Together with Goutam Ghosh and Bodhisattva Chattopadhyay Susanne M. Winterling founded The Kalpana (Sanskrit: create, imagine) in 2016. Their collective work centres on what they call the “speculative desert”. Against the backdrop of climate change and increasing desertification sweeping large parts of the world, The Kalpana examines the desert as a site of future visions and science fiction imaginaries. Mapping the speculative desert by three intersecting approaches: geo-cultural, science-fictional and bio-artistic, the respective artistic and cultural research fields of the three Gosh, Chattopadhyay and Winterling unite.
The first institutional exhibition of The Kalpana in desert times at Kunstverein Freiburg consists of two main elements: a map of the speculative desert planet and an accompanying glossary.
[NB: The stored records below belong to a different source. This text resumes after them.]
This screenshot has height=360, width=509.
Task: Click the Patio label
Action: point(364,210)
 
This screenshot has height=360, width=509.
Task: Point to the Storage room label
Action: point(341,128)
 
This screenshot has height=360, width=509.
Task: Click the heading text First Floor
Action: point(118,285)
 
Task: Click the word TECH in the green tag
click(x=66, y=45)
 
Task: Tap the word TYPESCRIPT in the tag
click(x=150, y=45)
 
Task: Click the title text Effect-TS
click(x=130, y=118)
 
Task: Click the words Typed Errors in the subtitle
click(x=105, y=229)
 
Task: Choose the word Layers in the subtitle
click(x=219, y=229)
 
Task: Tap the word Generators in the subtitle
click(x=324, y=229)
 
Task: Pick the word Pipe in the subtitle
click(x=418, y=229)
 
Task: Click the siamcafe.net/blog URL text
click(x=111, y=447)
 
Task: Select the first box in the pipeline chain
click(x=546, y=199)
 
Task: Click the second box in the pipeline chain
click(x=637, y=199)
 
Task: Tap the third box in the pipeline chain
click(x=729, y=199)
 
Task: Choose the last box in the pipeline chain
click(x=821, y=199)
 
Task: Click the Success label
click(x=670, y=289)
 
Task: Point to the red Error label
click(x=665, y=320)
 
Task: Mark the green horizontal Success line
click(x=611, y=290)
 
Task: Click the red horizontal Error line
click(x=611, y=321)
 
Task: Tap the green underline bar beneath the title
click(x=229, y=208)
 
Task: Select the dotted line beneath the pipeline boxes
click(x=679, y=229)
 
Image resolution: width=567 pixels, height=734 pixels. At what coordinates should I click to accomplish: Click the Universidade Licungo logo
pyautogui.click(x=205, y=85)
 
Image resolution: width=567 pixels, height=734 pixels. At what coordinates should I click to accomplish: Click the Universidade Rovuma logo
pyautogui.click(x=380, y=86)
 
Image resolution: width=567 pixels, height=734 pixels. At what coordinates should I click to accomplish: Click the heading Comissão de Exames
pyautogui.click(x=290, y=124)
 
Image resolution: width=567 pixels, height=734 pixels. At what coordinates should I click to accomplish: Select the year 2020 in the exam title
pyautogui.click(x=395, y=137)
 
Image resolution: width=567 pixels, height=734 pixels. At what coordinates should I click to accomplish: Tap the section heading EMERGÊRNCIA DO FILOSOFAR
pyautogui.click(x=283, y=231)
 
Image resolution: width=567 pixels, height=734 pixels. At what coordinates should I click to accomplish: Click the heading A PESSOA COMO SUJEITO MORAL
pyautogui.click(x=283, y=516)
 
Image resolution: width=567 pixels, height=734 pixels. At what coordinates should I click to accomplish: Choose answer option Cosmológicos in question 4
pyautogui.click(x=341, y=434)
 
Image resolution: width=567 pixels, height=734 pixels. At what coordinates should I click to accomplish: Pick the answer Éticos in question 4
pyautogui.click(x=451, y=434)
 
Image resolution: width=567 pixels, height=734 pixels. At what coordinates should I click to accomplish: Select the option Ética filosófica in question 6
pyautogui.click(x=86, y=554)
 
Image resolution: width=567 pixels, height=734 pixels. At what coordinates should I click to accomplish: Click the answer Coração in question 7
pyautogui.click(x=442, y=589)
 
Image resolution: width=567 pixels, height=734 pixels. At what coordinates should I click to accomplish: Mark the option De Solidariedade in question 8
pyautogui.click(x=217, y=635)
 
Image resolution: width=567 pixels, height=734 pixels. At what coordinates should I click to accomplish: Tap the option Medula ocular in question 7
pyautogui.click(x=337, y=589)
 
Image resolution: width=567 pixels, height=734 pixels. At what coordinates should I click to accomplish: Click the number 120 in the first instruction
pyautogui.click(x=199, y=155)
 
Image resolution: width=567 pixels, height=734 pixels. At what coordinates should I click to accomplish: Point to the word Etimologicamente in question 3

The interactive, three-dimensional desert map presents the collective’s research on the topic of future species, future artefacts, future codes and invites the viewer to speculatively explore the desert planet. The sources of inspiration are first the collective’s research trips to the Great Rann of Kutch desert salt marsh on the border between India and Pakistan, as well as to the nearby archaeological site Dholavira, which is attributed to the Indus Valley civilisation. Secondly, the collective draws inspiration form desert planets in science fiction, such as fictional descriptions of Mars. The focus lays on the development of possible survival strategies in a desert landscape by learning from and being with other life-forms such as micro-organisms, plants, lizards and camels and non-life-forms, such as mountain ranges and sand formations.
Among many other new works by Susanne M. Winterling, the exhibition includes the hologram of a camel nose (2020). With their body parts and organs, camels have adapted perfectly to the extreme climate of deserts. Through their noses, they absorb the water vapor from the exhaled air to cool their blood, eyes and brain. The show also contained the recent CGI-piece shape shifting dog (2019), based on reports of street dogs in Mumbai, which had turned blue due to chemical water pollution are the starting point for the work that shows the transformation of a dog into a dinofagellate. These unicellular organisms living in the sea are a reminder that the origin of all life comes from the sea and the fact that the creation of the biosphere – the „terraforming“ of the blue planet – is essentially based on microorganisms.